Trois expéditions se préparent : une doit installer des dépôts sur la
route du pôle Sud, une autre doit explorer la terre du roi Edouard VII à
l'Est et une dernière doit couvrir la région des glaciers situés à
l'Ouest de Mc Murdo. |
Le
2 février une équipe s'apprête à partir pour établir des dépôts de vivres
tout au long de la route menant au pôle. Lors de ce trajet préliminaire,
l'utilisation de poneys n'est pas concluante.
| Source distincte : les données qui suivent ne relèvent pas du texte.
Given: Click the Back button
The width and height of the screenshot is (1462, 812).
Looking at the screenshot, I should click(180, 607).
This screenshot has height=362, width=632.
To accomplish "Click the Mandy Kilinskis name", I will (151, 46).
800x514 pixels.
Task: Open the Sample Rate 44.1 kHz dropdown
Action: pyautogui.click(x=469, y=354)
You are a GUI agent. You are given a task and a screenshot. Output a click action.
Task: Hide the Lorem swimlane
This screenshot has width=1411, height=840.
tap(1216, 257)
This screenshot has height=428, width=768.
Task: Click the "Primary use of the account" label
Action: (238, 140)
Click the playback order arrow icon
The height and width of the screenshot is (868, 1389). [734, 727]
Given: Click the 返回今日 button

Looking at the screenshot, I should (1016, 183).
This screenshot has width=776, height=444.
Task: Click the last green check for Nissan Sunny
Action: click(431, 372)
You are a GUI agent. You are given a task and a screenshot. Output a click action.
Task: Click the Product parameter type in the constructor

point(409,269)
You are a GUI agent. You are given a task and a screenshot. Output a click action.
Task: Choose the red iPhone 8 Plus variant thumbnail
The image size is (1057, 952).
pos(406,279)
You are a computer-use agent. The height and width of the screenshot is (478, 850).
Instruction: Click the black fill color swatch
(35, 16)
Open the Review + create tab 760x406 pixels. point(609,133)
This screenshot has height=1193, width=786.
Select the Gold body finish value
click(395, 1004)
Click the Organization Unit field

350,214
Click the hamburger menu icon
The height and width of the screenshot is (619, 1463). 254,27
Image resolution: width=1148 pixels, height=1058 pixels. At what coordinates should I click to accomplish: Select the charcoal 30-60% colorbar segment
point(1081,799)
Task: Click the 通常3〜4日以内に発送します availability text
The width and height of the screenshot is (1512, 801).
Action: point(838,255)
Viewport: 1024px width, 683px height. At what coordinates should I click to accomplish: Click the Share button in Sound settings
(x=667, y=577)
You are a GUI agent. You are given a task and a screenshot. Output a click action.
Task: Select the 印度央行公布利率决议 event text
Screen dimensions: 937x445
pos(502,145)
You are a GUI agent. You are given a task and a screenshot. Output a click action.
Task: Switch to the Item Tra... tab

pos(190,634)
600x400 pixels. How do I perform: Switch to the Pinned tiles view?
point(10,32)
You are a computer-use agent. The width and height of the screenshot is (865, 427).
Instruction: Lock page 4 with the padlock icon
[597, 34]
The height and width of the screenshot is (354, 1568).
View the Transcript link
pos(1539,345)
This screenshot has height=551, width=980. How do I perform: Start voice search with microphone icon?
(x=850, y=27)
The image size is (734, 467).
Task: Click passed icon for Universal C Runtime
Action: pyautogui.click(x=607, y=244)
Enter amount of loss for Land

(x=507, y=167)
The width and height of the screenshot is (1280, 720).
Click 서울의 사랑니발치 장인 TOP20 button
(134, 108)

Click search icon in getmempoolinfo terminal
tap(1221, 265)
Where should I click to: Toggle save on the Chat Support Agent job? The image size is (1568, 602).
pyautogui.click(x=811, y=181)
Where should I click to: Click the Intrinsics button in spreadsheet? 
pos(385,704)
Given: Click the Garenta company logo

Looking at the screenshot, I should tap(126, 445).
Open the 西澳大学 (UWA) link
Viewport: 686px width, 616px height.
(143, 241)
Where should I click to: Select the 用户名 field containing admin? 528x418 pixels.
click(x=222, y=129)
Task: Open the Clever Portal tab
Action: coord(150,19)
S'enfonçant jusqu'au poitrail
dans la neige, ils obligent l'expédition à effectuer ses déplacements la
nuit sur la neige gelée. Ils se fatiguent également très vite, contrairement
aux chiens qui semblent bien s'adapter aux rigueurs géographiques et
climatiques. Le 17 février, Scott établit le dernier dépôt à 78° 28', à 50
km environ du point prévu. Cette décision sera fatale.
Le
13 mai, tous les membres de l'équipage se retrouvent au cap Evans et se
préparent à passer l'hiver 1911 dans la cabane qui mesure 26 m sur 7,60 m.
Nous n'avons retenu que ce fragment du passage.